Получалось легко: просто подождать, когда ещё одна гончая окажется достаточно близко, чтобы дотянуться, чтобы кайфануть от идеальной стойки, в которую, кажется, само перелилось тело. Антон Стрельцов сейчас был идеальной моделью для рисунков к учебнику по бою на шпагах. Каждое мгновение — идеальная стойка, выпад — высокоточное попадание, будто высчитанное на каком-нибудь компьютере ПВО. Движение — так, только что родившийся ручеек, ещё не проложивший своё русло, — не предсказать, только любоваться.
Один шаг — и две гончие, атаковавшие одновременно, без шансов на поражение, уже пролетают мимо, а Стрельцов спокойно встречает их по очереди. Этой шпаге достаточно коснуться противника, чтобы тот уже никогда ничему не противился. С каждым касанием Антон становился ещё сильнее, и на этот раз он этого не боялся. Ему понадобится эта мощь.
Лозинский выстрелил ещё только раз. Одна из чёрных гончих решила, что Влад ей нравится больше. Стрельцов успел за секунду паралича от попадания пули достать пса.
Семнадцать чёрных клякс постепенно погружались в брусчатку. Скоро от гончих не останется ничего.
— У тебя ни царапины. И снова идёт дождь.
— Я люблю дождь.
— Ну да. Тот, кто нанимал мою команду, на что он рассчитывал?
— Думаю, хотя бы на один выстрел. Я не гончая, мне бы хватило. Не просчитали они только тебя. Но среди тех, кто идёт по нашему следу, ещё одного Лозинского не будет.
До Периметра оставалось немного. Антон подошёл к стене правее ворот. Влад отстал, с каждым новым шагом шедший впереди Стрельцов будто понемногу растворялся в дожде. Лозинскому оставшийся десяток шагов было уже не пройти. Не болели мышцы, не сбоило дыхание. Просто хотелось остановиться, а ещё лучше — прилечь прямо здесь, плевать, что на булыжники.
До Периметра осталось метра три, когда Влад перестал сопротивляться. До последнего он надеялся, что браслет Мустафы не сработает. Против гончих не помог, а вот за Периметр точно не пустит.
Антон прильнул к стене. Так ребенок обнимает маму — выплакать обиду, так женщина прячет лицо на груди того самого — единственного.
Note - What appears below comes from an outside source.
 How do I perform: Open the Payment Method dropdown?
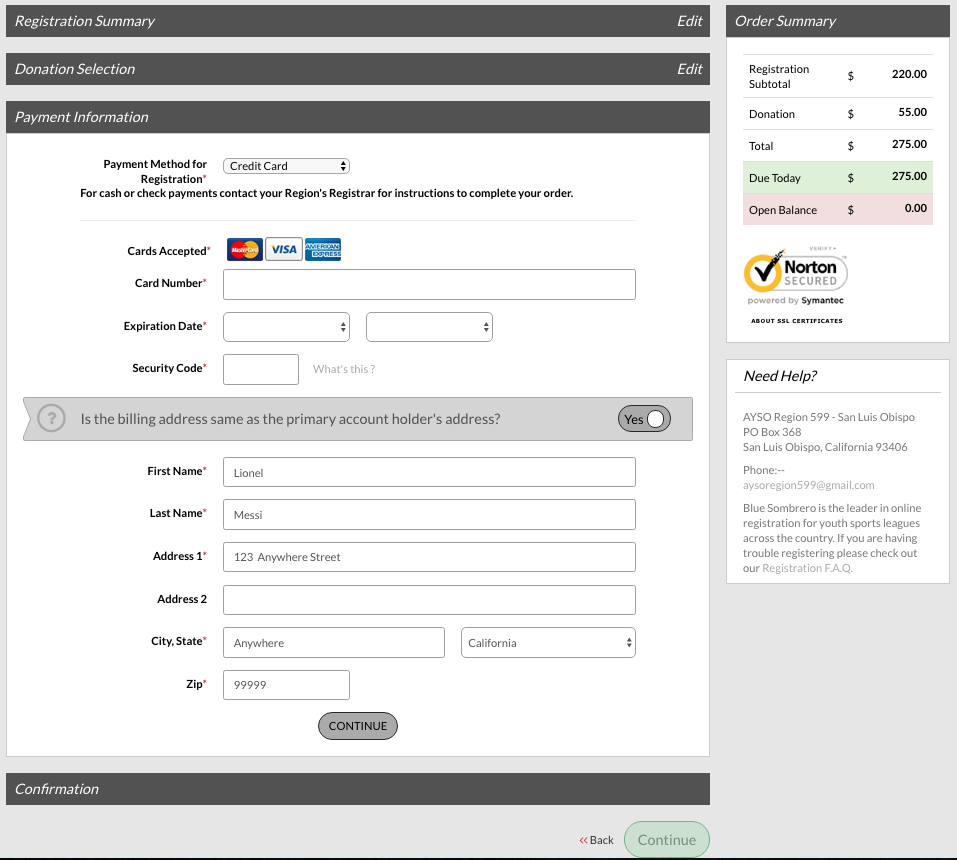(x=286, y=166)
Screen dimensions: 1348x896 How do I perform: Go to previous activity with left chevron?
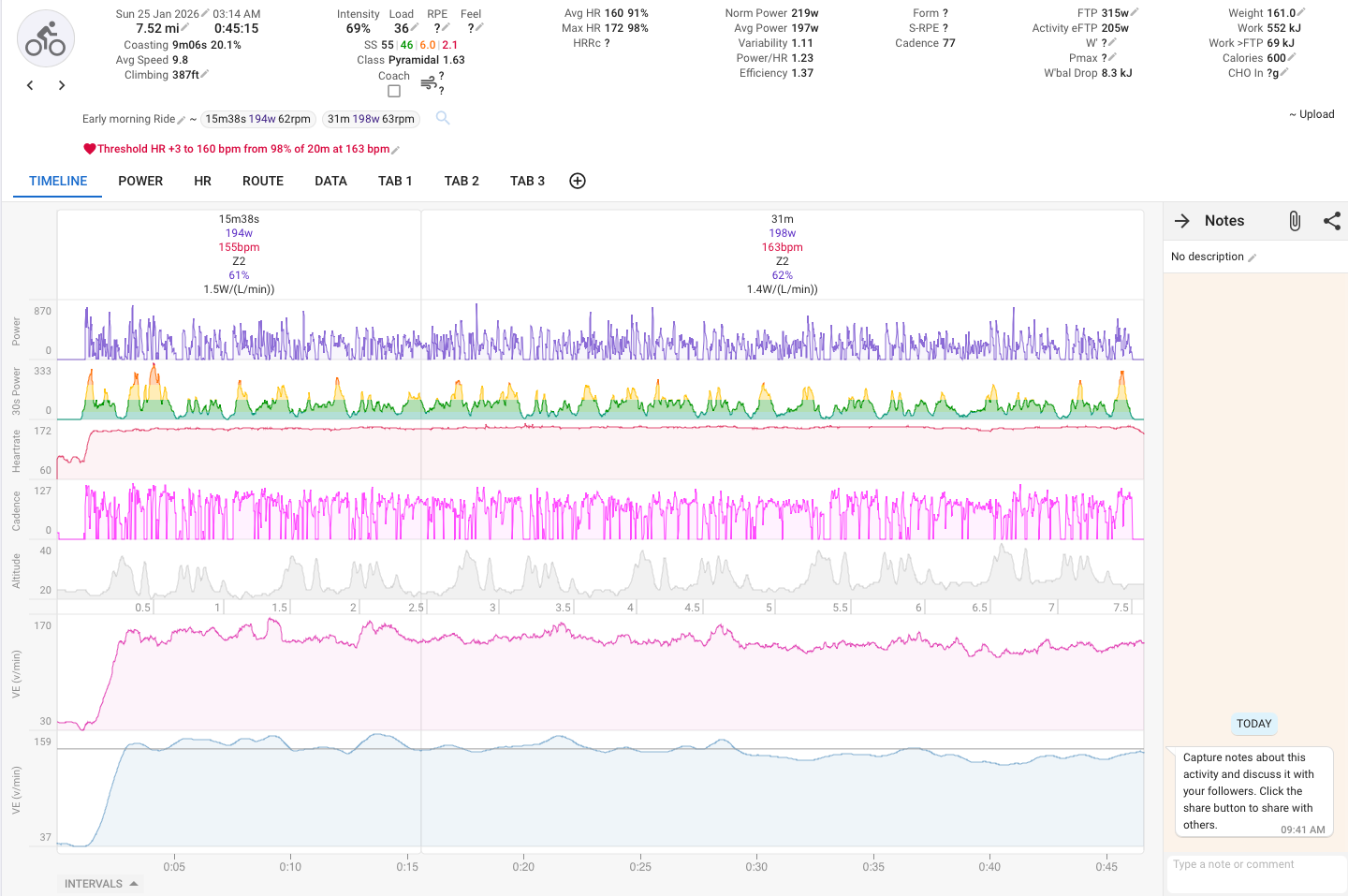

Стрельцов вжимался в стену, и Владу издалека показалось, что бетон поддался — сначала почти незаметно, потом изгиб стал явным. В следующее мгновение стена исчезла. На пятьдесят метров вправо и влево от Стрельцова не было ни стены Периметра, ни ворот, ни таманцев, ни вышек с пулеметами — будто огромный плуг прошелся в этом месте куда-то в сторону Петербурга, исчезли и минные поля, и трасса — голая исковерканная земля. Владу не доводилось бывать на артиллерийских полигонах, но примерно так он себе представлял, как может выглядеть земля, после того как на ней испытают какой-нибудь очередной «Град» или «Ураган» — смертоносную залповую систему, накрывшую территорию размером с небольшую страну. Один из знаменитых танков Парыпина попал под «плуг» — часть отрезало, как ножом, остаток мог служить методическим пособием по внутреннему устройству танка — особенно живописно смотрелся заряжающий механизм.
Стрельцов лежал. А Владу до него не дойти. Браслету плевать, что Периметра нет.
Дождь. Не было капель — струны натянулись от неба до земли. Сотни прошли сквозь Стрельцова, пара дрожали рядом с Лозинским. Влад подставил руку с браслетом — металл от воды зашипел, ему этот дождь не нравился.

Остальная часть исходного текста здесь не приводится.